It pretty much totally discounts the insanely large number of thyroid cancer cases in children. Then comes up with a very optimistic scenario of survival rates based on western medical interventions. So maybe they didn’t die per say but had significantly reduced quality of life and mutations.
This is a classic example of taking one vanity metric and making absolute conclusions from it rather than taking a range of data points to paint a more accurate story.
I find Wikipedia shows a range of numbers that are far more likely to give a realistic picture
Note that they don't use 100 as the Chernobyl deaths estimate, they use 433. While I think that is very optimistic, there are very valid concerns with estimates made using the linear no-threshold model (which they discuss). And they used 2314 for Fukushima, which Wikipedia [1] agrees with and ascribes largely to the evacuation efforts.
I'm not claiming it as a 100% accurate source, as it was just what I found with a quick google - I agree using a range of data points for each energy source would be more rigorous. Do you have a better source that uses ranges for the different energy options?
I think the gotcha here is they are saying : safer === less deaths.
If you purely want the safety of power sources at a minimum you have to look at deaths, unnecessary human suffering and also potential for long term deaths & suffering. I think another thing that I find missing from the article is acknowledgement of the long term challenge of safely storing nuclear waste and the potential loss of life/suffering it could cause in the future.
https://en.m.wikipedia.org/wiki/Kyshtym_disaster
Seeing how debatable the issue of deaths caused by actual nuclear disasters is (varying from 400 to 60000 for Chernobyl), I can't imagine how little agreement two parties could have on the comparative amounts of human suffering caused by different energy sources. You would have to encompass land use changes, air quality, long term statistical health outcomes, respiratory illness, wildlife impacts, the list goes on ad infinitum..
I don't think that Mayak is relevant, as it is a secretive, poorly regulated nuclear weapons production facility. Similarly, the impacts of Therac-25 [1] patients or the Goiania Incident[2] don't get counted against nuclear energy.
Yes, chernobyl was fairly harmless, just like Fukushima. Wild life in both is thriving despite the fact that the mainstream media said the radiation was so bad nothing would be able to live there. Reality doesn’t back up any of those assertions at all. Villages near fukushima ignored the dire warnings and are just fine.
If this is surprising then you need to diversify your media news consumption.
Rooftop solar is more deadly than nuclear when you count people falling off of roofs during solar installation as “solar deaths”, otherwise it’s safer.
This feels like a variation of the trolly problem where currently we're on one that's killing millions (fossil fuels), and everyone is afraid to pull the lever for one that kills a handful because it has the unreasonable requirement of needing to be perfect (nuclear).
> People often focus on the marginal differences at the bottom of the chart – between nuclear, solar, and wind. This comparison is misguided: the uncertainties around these values mean they are likely to overlap.
> The key insight is that they are all much, much safer than fossil fuels.
> Nuclear energy, for example, results in 99.9% fewer deaths than brown coal; 99.8% fewer than coal; 99.7% fewer than oil; and 97.6% fewer than gas. Wind and solar are just as safe.
Right. I didn't mean to focus on it being safer, but rather just the blanket statement "no it's not" that I was replying to. It doesn't really matter to me, we just need to get off fossil fuels now
Pumped hydro is the largest current energy storage system we have deployed. There's a lot of interest in chemical batteries but they're expensive, particularly given how fast the batteries degrade.

....................

Work request 1: In the thread on energy safety, what death figure was used for Fukushima?
Work request 2: Copy the stretch of the thread from "It pretty much" through "more accurate story." word for word.

Dataset excerpts:
....................

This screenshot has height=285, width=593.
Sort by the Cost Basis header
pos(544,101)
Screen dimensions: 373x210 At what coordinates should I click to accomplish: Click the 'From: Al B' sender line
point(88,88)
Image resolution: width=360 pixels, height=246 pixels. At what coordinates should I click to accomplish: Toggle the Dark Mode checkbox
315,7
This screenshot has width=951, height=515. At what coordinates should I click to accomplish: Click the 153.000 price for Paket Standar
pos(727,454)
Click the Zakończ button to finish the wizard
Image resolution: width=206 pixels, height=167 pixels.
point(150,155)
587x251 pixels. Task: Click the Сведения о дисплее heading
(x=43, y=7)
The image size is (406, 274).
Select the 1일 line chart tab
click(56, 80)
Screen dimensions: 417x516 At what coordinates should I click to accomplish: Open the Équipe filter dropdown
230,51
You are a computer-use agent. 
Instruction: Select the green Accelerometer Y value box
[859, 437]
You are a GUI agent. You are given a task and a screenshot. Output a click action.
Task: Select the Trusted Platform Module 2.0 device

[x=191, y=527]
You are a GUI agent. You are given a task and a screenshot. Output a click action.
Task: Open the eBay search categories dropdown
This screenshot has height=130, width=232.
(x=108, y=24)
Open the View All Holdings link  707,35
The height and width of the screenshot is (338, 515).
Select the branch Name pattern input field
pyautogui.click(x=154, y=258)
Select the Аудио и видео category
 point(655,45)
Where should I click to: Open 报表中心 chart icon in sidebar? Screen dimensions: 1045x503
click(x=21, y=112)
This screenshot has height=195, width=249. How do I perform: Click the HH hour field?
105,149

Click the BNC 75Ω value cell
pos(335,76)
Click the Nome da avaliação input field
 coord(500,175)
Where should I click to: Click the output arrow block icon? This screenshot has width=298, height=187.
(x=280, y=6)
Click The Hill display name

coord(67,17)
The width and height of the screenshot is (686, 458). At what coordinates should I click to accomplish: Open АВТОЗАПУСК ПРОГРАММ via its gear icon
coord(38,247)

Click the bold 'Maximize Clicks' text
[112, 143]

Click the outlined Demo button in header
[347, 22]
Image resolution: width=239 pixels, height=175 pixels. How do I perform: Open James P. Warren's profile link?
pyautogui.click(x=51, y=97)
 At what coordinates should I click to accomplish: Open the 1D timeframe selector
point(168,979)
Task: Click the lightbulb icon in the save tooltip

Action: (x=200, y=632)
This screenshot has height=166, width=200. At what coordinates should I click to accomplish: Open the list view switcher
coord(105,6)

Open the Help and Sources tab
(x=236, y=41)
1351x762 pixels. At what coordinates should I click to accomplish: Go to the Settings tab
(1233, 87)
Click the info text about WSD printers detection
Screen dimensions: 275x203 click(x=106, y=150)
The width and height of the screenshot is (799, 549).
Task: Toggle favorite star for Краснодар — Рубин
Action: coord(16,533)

....................

Final answer 1: 2314

Final answer 2:
It pretty much totally discounts the insanely large number of thyroid cancer cases in children. Then comes up with a very optimistic scenario of survival rates based on western medical interventions. So maybe they didn’t die per say but had significantly reduced quality of life and mutations.
This is a classic example of taking one vanity metric and making absolute conclusions from it rather than taking a range of data points to paint a more accurate story.